Может, хозяин и был лучшим живоловом Восточной Сибири, но чистоплотностью точно не отличался. Домишко выглядел захламлённым, будто дачный сарайчик. Но в сарайчик заскочил за шанцевым инструментом – и тут же наружу. А вот жить здесь!.. Меня невольно передёрнуло.

Подумал предложить Бероеву переночевать в «скиту». Но это было бы бестактно. Кажется, сюда мы заехали именно ради меня. Экзотика!

Бероев подметил неприязненные взгляды, что кидал я по углам.

– Никак, воротит, ваше благородие? Конечно, видок непритязательный. Но что такое зимовье? История покорения Сибири. Наладил первопроходец наскоро зимовье, перезимовал, осмотрелся на местности, прикинул. Тронулся дальше, вглубь. А следом другие придут – охотник, рыбак. Для них уж времянка готова. Новые хозяева из самых рачительных заимки поблизости поднимают. Отстраиваются крестьянские хозяйства.

– Так всю Сибирь хозяйствами покроют?

– Если бы! – с горечью возразил Бероев. – Велика Россия. Но чтоб Сибирь освоить, несравненно больше народу надо.
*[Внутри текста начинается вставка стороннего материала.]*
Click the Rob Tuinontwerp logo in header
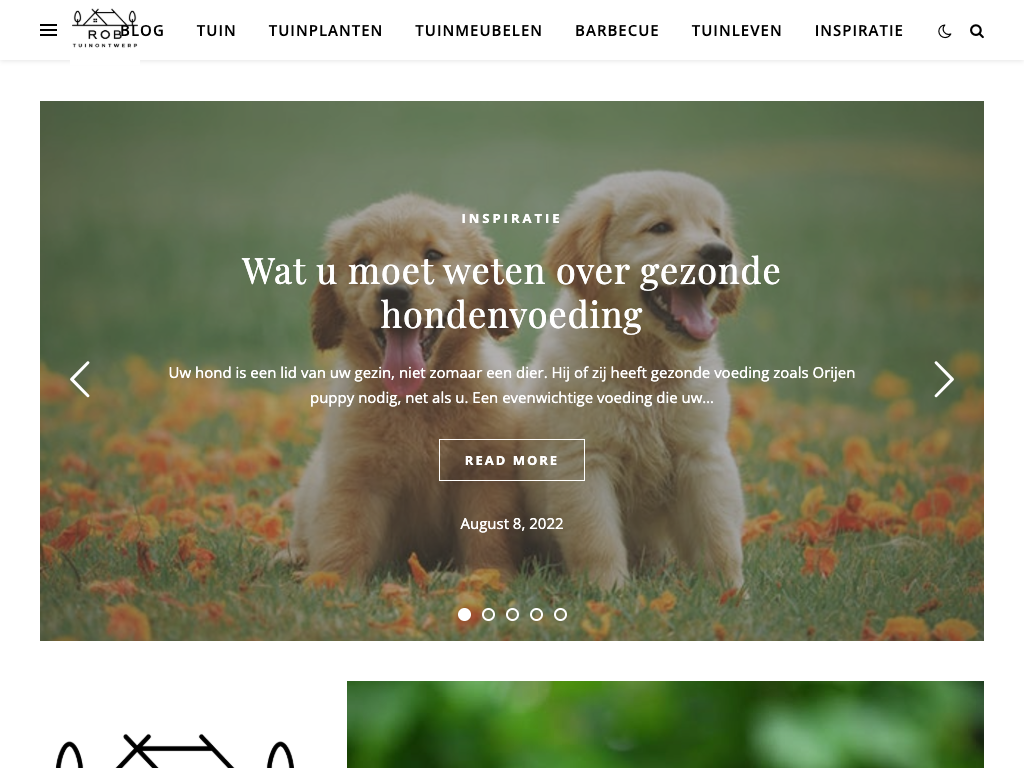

Программа освоения нужна, чтоб рачительному люду выгодно стало сниматься с мест. И чтоб Центральную Россию с Сибирью экономикой намертво переплести. ГУЛАГами-то не освоишь! Субсидии, гранты, налоговые льготы. А иначе – ты жлоб. Нахапать земель нахапал, а силёнки удержать не набрал. Отколются Зауралье, Дальний Восток. Или под китайцев лягут.

– Эти-то с какого перепугу? – не поверил я.

– А ты погляди, сколько у них народу? А территории по сравнению с нашей – с гулькин фиг. И плодятся не чета нам. Нам девать некуда. А им позарез. Сейчас слабые, а если окрепнут? Захватить, завоевать – азарт и отвага нужны. А вот чтоб удержать, освоить – великие труды положить придётся. И ум государственный. А где он? Погляди, что с Байкалом творят? Уж тут-то великого ума не надо. Досталась тебе по случаю самая чистая вода в мире. Так не трожь. Природа без тебя, дурака, всё наладит. Просто – не засирай! Какое там? Он же – деятель! Ему след оставить охота! А след от него, как от скунса! На Байкале! ЦБК поднимать додумались. По всей державе другого места не нашли. Самый главный по вредности фактор – это хозяйственная деятельность человека. Э-э!.. Извини, заносит! – оборвал он себя.

Впрочем, разговор наш никак не сказывался на работе. Перетащили из машины продукты, посуду, из ящиков Бероев извлёк свежие матрасы и постельное бельё. Зажгли керосиновую лампу. И принялись трудиться по хозяйству.